Activity ▸
Scan the listing below for the word "icon", then copy each line that has it.

....................

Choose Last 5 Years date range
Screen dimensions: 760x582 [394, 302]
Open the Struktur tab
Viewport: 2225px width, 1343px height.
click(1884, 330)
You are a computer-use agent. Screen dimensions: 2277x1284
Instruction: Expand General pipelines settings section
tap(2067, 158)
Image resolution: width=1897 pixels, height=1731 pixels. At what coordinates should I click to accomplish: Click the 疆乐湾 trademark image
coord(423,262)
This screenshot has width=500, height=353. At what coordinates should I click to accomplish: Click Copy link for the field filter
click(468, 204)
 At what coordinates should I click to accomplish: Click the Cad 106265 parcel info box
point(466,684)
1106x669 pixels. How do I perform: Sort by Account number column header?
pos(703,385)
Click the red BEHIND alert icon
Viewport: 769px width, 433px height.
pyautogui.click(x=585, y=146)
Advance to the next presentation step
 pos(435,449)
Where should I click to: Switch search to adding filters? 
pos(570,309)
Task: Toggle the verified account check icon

....................

Exercise output ▸
Click the red BEHIND alert icon
Task: Toggle the verified account check icon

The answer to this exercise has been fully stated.